Set out exactly every line of the entries below, starting at the line that holds "Task: Click the 反董卓联盟 scenario value" and stopping after the line that holds "Open the direct messages envelope icon".
*** Opening of Extracted data ***
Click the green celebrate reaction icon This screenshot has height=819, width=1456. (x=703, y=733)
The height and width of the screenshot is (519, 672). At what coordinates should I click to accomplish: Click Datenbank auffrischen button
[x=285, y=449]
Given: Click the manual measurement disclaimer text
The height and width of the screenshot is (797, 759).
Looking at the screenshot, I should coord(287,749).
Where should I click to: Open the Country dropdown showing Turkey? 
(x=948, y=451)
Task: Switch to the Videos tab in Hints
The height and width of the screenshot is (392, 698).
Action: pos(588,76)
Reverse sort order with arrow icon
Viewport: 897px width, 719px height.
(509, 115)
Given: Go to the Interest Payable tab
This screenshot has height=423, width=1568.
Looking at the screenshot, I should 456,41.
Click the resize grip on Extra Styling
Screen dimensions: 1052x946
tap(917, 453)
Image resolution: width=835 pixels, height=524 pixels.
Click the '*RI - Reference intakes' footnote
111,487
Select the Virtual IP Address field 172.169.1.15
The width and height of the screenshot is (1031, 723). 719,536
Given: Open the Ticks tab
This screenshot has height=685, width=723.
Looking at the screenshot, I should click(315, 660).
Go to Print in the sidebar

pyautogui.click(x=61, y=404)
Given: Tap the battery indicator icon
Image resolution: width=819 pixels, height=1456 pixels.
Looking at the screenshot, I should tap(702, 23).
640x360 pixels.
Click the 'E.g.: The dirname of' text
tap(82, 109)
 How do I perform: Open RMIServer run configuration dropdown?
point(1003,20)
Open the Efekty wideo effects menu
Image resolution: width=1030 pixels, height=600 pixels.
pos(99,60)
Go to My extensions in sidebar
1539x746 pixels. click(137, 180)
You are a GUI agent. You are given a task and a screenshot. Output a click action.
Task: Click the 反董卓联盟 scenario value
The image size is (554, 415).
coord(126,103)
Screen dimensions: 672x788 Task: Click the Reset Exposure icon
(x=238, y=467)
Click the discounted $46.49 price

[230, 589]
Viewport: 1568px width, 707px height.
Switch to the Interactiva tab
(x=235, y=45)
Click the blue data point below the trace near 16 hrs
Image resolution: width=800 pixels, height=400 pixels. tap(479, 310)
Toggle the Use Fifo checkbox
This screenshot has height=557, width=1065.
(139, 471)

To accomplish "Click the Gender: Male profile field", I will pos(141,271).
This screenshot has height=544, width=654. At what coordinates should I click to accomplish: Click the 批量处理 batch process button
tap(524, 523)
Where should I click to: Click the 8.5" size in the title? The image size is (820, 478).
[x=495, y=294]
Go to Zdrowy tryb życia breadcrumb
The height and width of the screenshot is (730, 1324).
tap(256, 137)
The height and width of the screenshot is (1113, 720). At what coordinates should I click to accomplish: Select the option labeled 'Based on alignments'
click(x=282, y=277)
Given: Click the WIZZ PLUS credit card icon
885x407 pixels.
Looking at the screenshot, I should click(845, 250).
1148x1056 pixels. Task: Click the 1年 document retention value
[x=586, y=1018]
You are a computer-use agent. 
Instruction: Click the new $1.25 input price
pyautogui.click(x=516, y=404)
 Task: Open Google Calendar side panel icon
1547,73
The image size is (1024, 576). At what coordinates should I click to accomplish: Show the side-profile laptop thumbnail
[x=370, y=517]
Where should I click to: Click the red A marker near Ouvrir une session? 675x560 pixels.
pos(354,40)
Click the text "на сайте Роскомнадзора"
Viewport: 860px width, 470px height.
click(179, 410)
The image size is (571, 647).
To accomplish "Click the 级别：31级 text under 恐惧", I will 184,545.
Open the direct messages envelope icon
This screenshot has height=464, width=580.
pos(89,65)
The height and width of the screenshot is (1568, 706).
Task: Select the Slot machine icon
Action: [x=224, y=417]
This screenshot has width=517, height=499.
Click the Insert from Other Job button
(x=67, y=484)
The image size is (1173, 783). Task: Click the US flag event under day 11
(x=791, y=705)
*** Close of Extracted data ***
— Task response —
Task: Click the 反董卓联盟 scenario value
The image size is (554, 415).
coord(126,103)
Screen dimensions: 672x788 Task: Click the Reset Exposure icon
(x=238, y=467)
Click the discounted $46.49 price

[230, 589]
Viewport: 1568px width, 707px height.
Switch to the Interactiva tab
(x=235, y=45)
Click the blue data point below the trace near 16 hrs
Image resolution: width=800 pixels, height=400 pixels. tap(479, 310)
Toggle the Use Fifo checkbox
This screenshot has height=557, width=1065.
(139, 471)

To accomplish "Click the Gender: Male profile field", I will pos(141,271).
This screenshot has height=544, width=654. At what coordinates should I click to accomplish: Click the 批量处理 batch process button
tap(524, 523)
Where should I click to: Click the 8.5" size in the title? The image size is (820, 478).
[x=495, y=294]
Go to Zdrowy tryb życia breadcrumb
The height and width of the screenshot is (730, 1324).
tap(256, 137)
The height and width of the screenshot is (1113, 720). At what coordinates should I click to accomplish: Select the option labeled 'Based on alignments'
click(x=282, y=277)
Given: Click the WIZZ PLUS credit card icon
885x407 pixels.
Looking at the screenshot, I should click(845, 250).
1148x1056 pixels. Task: Click the 1年 document retention value
[x=586, y=1018]
You are a computer-use agent. 
Instruction: Click the new $1.25 input price
pyautogui.click(x=516, y=404)
 Task: Open Google Calendar side panel icon
1547,73
The image size is (1024, 576). At what coordinates should I click to accomplish: Show the side-profile laptop thumbnail
[x=370, y=517]
Where should I click to: Click the red A marker near Ouvrir une session? 675x560 pixels.
pos(354,40)
Click the text "на сайте Роскомнадзора"
Viewport: 860px width, 470px height.
click(179, 410)
The image size is (571, 647).
To accomplish "Click the 级别：31级 text under 恐惧", I will 184,545.
Open the direct messages envelope icon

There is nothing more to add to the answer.